There was no evidence tending to show that the assignment to Fox was fraudulent in fact. The judgment must be reversed without a new trial, unless there is some question upon which the appellee might recover if the case should be tried a second time. An exception taken by the plaintiff appears in the transcript of the record. As the plaintiff took no appeal, the exception is not properly before us. There are special provisions in the local laws which require us to entertain and decide such exceptions. These are applicable only to the counties named in them ; for instance Baltimore and Frederick Counties. As the question, however, appears in the case, we will consider it for the purpose of deciding whether there ought to be a new trial.
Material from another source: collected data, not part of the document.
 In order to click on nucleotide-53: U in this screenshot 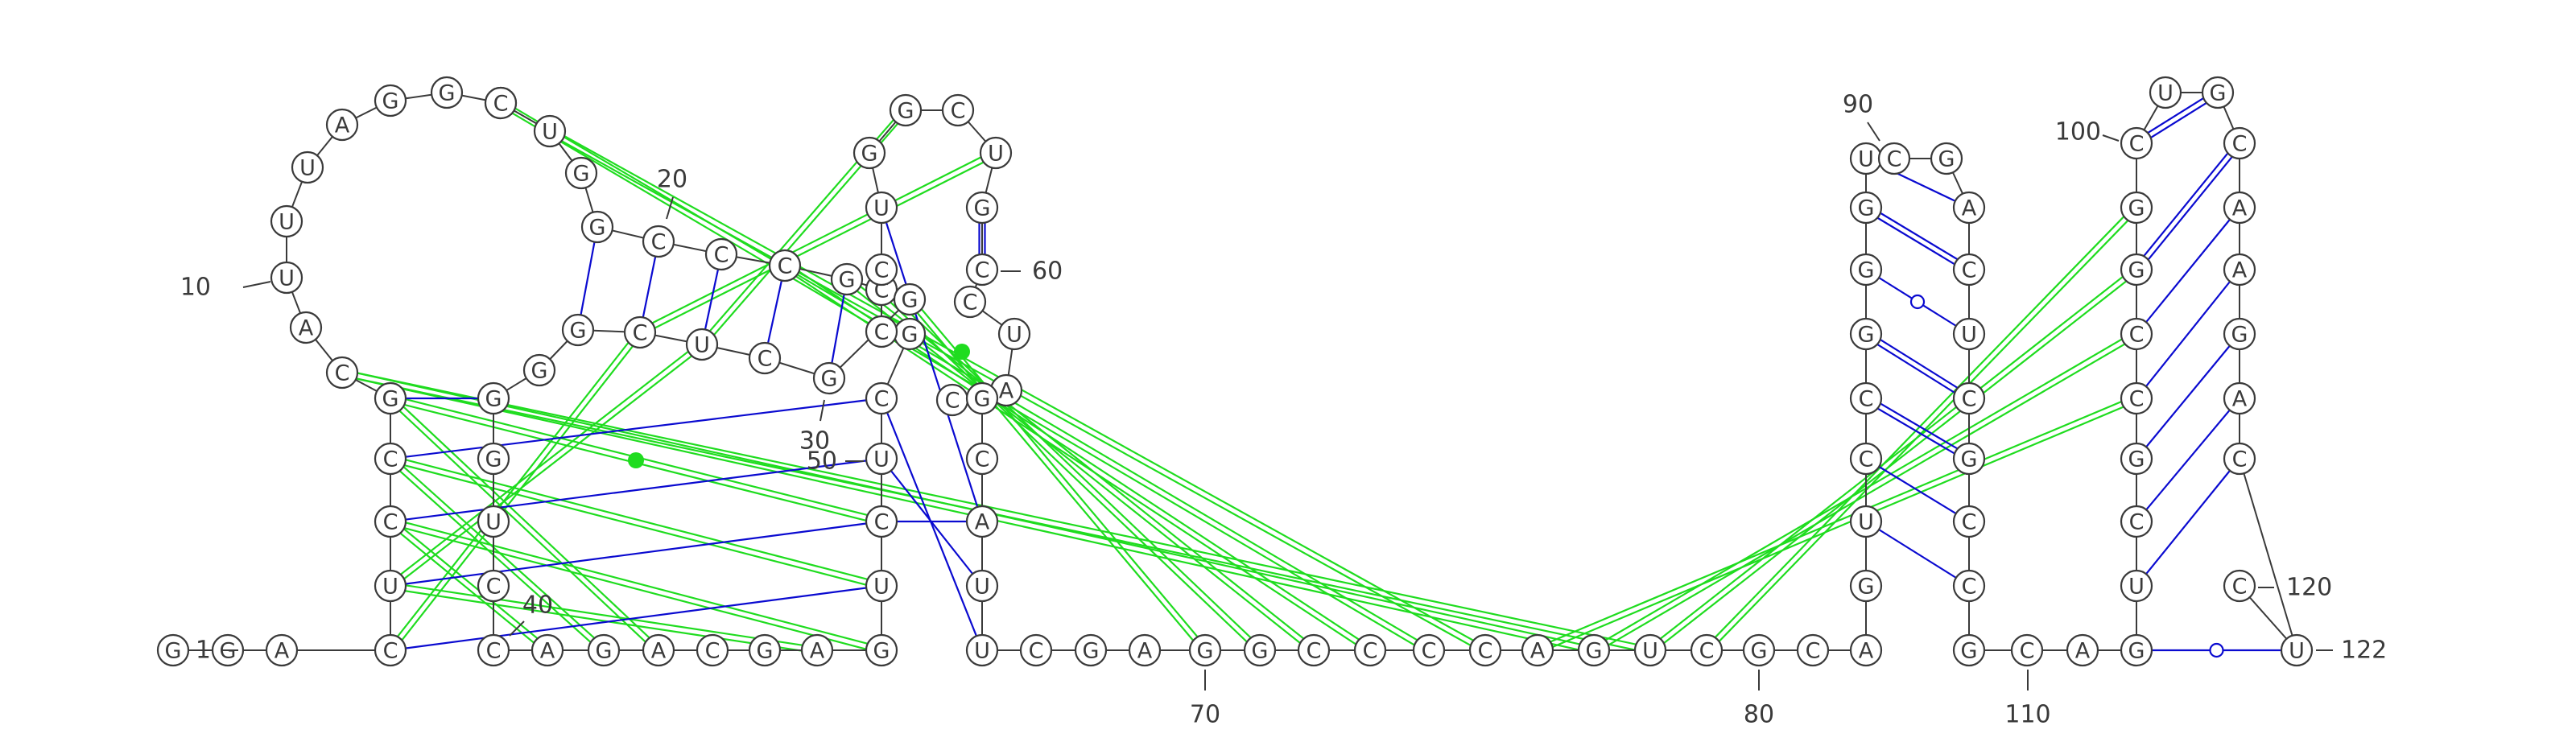, I will do `click(882, 208)`.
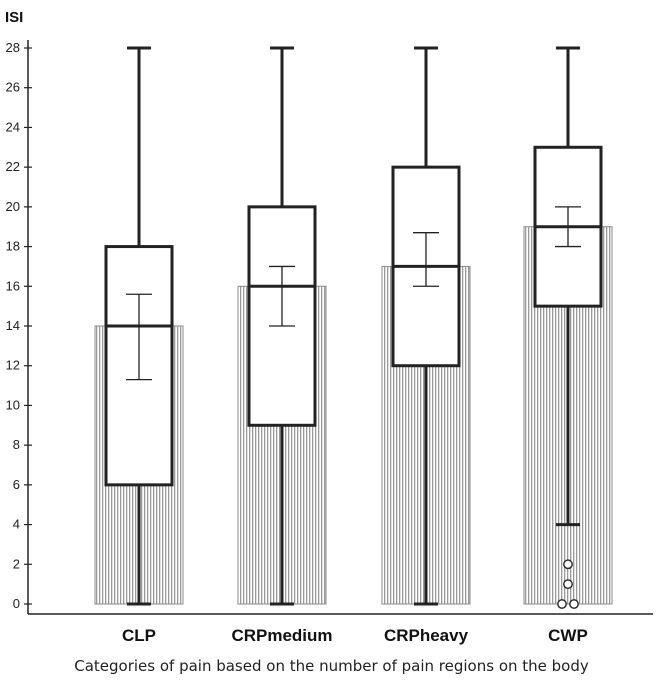 The image size is (663, 686). I want to click on y-tick-label: 12, so click(13, 366).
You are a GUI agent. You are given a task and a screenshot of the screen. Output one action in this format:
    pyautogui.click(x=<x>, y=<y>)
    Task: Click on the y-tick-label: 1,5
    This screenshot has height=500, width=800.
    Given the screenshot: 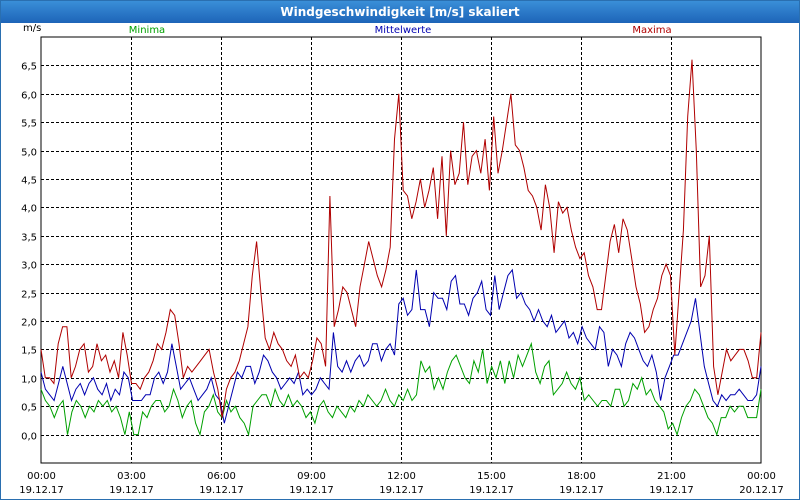 What is the action you would take?
    pyautogui.click(x=29, y=352)
    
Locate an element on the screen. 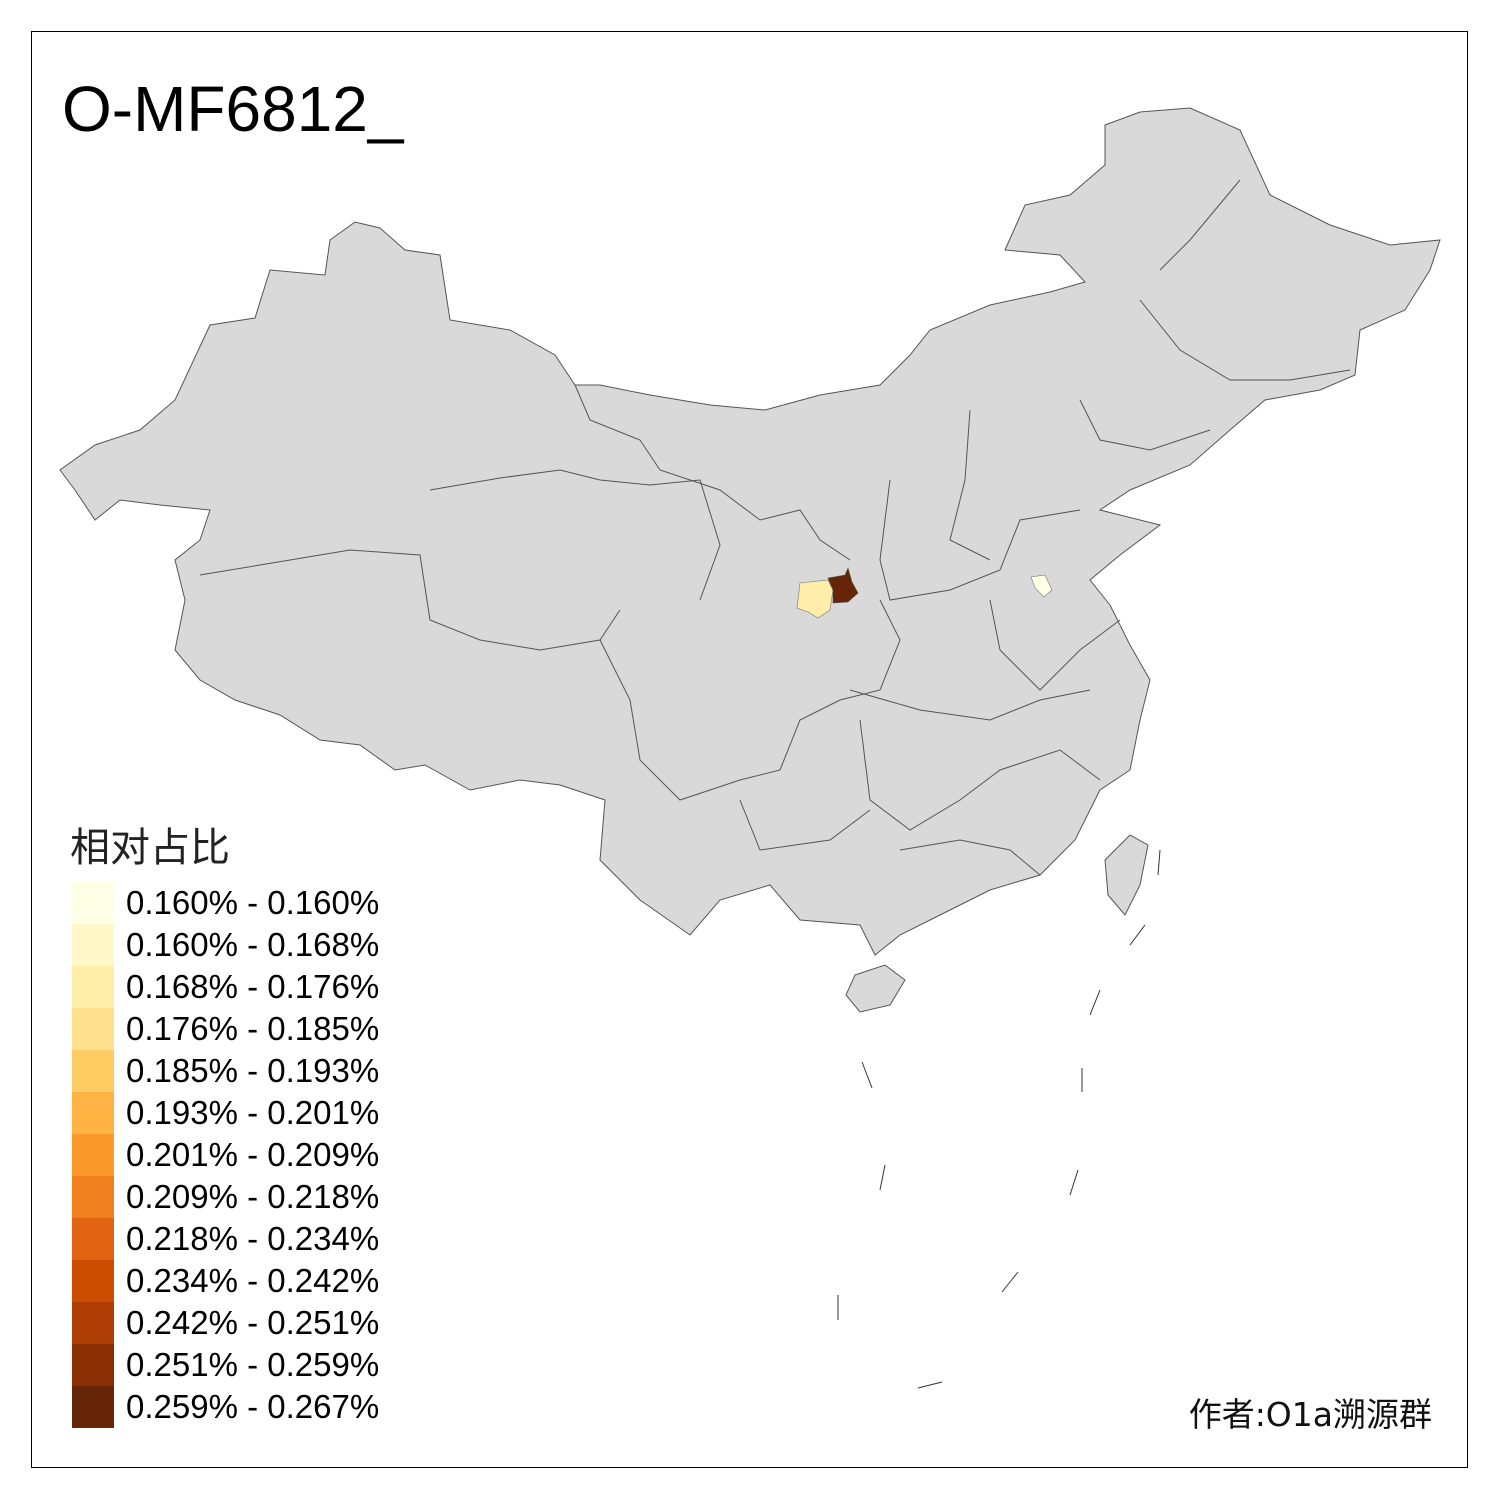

It is insisted that the assignment to Fox was not admissible in the evidence under the pleadings in the case. The plea was nulla bona, on which issue was joined. Under this issue it was competent for the garnishees to prove that they had no property of the defendant in their hands at the time of the laying of the attachment, or at the time of the trial or at any intervening time. And they had a right to offer the assignment in evidence for the purpose of showing that before the attachment was laid the title to the assets in their hands had been validly conveyed to Fox, and that therefore they did not belong to the defendant. The evidence *201was admitted in accordance with the well established practice.

(Decided June 23rd, 1897).

Judgment reversed without a new trial.